The bone bonding of calcium phosphate glasses is good because the relatively high solubility of the calcium and phosphate encourages the dissolution of material from the glass surface followed by reprecipitation as “bone” apatite on the surface. Bone apatite is an impure form of HA that incorporates many additional materials from surrounding body fluids such as carbonate (substituting for OH groups and/or phosphate groups), and metals such as manganese that can replace calcium.
To date, the most widely accepted way of obtaining a calcium phosphate glassy material for bone grafting is to produce a bioglass which, as mentioned above, has a silica base. A glass is made by heating a material until it melts, then cooling it in such a way that the melted, disordered structure is largely preserved. This is a slow process requiring hours or days of heating, followed by slow or fast cooling.
For many years ceramic powders made of HA (and HA/TCP or TCP) have been plasma sprayed on to orthopedic or dental implants to form osteoconductive coatings, thereby improving the integration of the implants into bone. The ceramic powder is injected into a plasma flame at temperatures of 10 to 15 times the decomposition temperatures of the ceramic, but remains in the plasma flame for only a few milliseconds while it travels to the surface of the object to be coated, where the powder immediately cools as it gives its heat up to the much larger object. When calcium phosphate ceramic powders are plasma sprayed on to implants, a two-phase coating is formed, consisting of a melted phase and an unmelted phase comprising unmelted particle cores. The melted phase yields no X-ray diffraction (XRD) pattern and therefore is non-crystalline. The unmelted particle core yields an XRD pattern that is little changed from that of the ceramic powder. The preservation of the initial ceramic powder is, in part, a consequence of the extreme rapidity of the plasma spray process.
The generally accepted theory behind plasma sprayed coatings is that the crystalline, ceramic phase is the functional part of the plasma sprayed calcium phosphate coating. Bone bonds to this ceramic phase in the coating the same as it bonds to solid, ceramic implants. However, the opposite is actually true. The amorphous, non-crystalline phase is responsible for the excellent biological properties of calcium phosphate coatings. Plasma sprayed coatings exhibit a better bone response than the corresponding non-plasma sprayed solid calcium phosphate ceramics, and also resorb at a faster rate. In their osteoconductive and resorption properties, plasma sprayed coatings can be considered to be between calcium phosphate ceramics and bioglasses.

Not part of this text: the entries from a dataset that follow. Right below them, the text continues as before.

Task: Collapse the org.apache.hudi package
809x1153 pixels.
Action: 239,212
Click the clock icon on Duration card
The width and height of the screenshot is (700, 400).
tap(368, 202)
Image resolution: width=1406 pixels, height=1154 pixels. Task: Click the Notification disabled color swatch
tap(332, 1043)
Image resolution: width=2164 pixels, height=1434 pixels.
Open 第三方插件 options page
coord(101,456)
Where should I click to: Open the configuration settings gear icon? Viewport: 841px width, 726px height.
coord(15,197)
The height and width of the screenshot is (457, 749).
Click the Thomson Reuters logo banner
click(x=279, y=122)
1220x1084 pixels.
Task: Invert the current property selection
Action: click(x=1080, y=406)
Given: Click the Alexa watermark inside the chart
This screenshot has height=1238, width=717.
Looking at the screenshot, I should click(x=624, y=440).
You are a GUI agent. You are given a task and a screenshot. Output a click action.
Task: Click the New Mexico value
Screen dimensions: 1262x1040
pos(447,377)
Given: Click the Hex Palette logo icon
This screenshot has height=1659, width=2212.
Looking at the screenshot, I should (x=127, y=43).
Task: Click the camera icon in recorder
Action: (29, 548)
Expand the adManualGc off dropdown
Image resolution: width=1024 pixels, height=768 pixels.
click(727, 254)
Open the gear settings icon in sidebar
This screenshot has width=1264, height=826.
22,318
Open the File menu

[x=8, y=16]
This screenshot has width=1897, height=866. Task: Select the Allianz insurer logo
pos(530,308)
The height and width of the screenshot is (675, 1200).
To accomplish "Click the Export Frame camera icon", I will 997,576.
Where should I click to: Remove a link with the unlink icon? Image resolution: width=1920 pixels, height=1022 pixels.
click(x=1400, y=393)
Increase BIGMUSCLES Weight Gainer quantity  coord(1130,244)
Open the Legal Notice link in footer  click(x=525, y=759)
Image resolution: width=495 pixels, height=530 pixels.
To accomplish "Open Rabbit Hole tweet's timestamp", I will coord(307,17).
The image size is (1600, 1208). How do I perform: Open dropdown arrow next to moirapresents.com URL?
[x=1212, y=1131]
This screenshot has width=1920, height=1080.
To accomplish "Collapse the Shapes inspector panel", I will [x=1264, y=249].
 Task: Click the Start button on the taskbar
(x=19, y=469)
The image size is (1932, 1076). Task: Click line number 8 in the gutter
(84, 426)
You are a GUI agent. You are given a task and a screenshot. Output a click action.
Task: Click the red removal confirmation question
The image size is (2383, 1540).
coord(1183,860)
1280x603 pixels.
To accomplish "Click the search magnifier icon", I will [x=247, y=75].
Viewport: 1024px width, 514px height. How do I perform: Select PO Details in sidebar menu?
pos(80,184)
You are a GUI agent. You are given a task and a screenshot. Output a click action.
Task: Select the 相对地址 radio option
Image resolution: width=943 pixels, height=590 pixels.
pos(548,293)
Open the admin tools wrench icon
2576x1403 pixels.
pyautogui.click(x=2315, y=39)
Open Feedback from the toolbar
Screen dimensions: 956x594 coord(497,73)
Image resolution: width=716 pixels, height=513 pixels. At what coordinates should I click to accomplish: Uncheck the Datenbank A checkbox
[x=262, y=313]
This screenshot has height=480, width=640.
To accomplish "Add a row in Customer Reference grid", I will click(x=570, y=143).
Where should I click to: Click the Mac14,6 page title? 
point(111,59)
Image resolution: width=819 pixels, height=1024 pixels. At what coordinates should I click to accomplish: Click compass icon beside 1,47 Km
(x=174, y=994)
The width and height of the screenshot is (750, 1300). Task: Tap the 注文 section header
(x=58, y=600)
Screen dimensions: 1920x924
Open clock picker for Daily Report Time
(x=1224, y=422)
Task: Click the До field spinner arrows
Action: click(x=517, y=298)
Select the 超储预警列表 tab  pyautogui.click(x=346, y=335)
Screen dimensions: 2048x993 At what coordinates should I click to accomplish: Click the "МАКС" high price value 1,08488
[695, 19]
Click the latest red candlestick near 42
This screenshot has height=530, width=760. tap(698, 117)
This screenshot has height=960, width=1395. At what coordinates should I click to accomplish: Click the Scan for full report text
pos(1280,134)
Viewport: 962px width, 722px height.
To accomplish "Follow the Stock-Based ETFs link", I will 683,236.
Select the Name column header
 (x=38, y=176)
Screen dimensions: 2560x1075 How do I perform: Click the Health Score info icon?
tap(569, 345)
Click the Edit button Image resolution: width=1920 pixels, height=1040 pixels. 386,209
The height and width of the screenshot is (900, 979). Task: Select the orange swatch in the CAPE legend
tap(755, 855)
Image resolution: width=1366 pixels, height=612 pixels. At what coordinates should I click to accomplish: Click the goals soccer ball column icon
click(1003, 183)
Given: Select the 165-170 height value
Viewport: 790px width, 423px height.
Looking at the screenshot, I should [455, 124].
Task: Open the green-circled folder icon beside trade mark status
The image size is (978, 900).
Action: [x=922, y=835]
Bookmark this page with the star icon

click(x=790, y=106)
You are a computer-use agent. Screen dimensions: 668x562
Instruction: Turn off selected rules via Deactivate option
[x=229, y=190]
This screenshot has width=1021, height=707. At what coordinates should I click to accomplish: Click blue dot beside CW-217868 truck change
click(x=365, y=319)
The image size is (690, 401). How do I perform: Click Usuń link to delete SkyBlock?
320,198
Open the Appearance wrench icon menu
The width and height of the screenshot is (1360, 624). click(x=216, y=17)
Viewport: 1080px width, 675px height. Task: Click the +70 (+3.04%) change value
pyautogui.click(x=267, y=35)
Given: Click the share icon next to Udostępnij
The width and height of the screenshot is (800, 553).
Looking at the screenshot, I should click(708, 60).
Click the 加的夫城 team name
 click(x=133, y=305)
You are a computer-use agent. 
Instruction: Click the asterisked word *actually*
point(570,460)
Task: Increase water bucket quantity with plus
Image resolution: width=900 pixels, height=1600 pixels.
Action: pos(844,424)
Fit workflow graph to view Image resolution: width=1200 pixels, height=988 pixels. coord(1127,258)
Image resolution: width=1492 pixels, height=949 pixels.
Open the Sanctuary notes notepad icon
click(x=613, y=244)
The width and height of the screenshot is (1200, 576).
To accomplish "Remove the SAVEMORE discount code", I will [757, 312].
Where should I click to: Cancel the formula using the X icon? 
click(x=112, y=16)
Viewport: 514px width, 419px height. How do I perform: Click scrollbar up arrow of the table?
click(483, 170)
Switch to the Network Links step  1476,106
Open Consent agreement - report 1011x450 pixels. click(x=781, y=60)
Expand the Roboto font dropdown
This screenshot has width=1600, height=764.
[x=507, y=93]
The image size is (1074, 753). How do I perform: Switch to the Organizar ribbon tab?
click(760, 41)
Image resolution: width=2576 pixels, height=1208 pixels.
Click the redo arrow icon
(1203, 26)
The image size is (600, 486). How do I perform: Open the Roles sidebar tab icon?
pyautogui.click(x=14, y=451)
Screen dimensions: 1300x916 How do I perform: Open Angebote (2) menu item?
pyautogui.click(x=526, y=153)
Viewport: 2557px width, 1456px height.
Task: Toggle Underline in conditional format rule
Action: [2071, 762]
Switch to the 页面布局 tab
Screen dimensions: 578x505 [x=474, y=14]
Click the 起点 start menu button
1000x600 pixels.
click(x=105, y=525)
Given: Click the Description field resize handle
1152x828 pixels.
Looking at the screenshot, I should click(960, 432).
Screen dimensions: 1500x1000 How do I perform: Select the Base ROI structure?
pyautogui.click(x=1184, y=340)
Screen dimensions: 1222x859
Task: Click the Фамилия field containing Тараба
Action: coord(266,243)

The amorphous phase is a type of calcium phosphate glass formed by extremely rapid melting and extremely rapid cooling. Glassy materials can be produced by any method that provides very fast heating and cooling. For example, laser melting can be adapted to this process, as well as all forms of plasma spraying including flame spraying, vacuum plasma spraying, high velocity oxygen fuel (HVOF) spraying, etc. For purposes of this invention, plasma spraying shall be understood as being inclusive of all methods that provide very fast heating and cooling.
The improved biological response of plasma sprayed HA or other calcium phosphates compared to ceramic forms render them desirable as bone grafting materials. However, plasma sprayed calcium phosphates are currently only available as coatings, and not as grafting materials in their own right.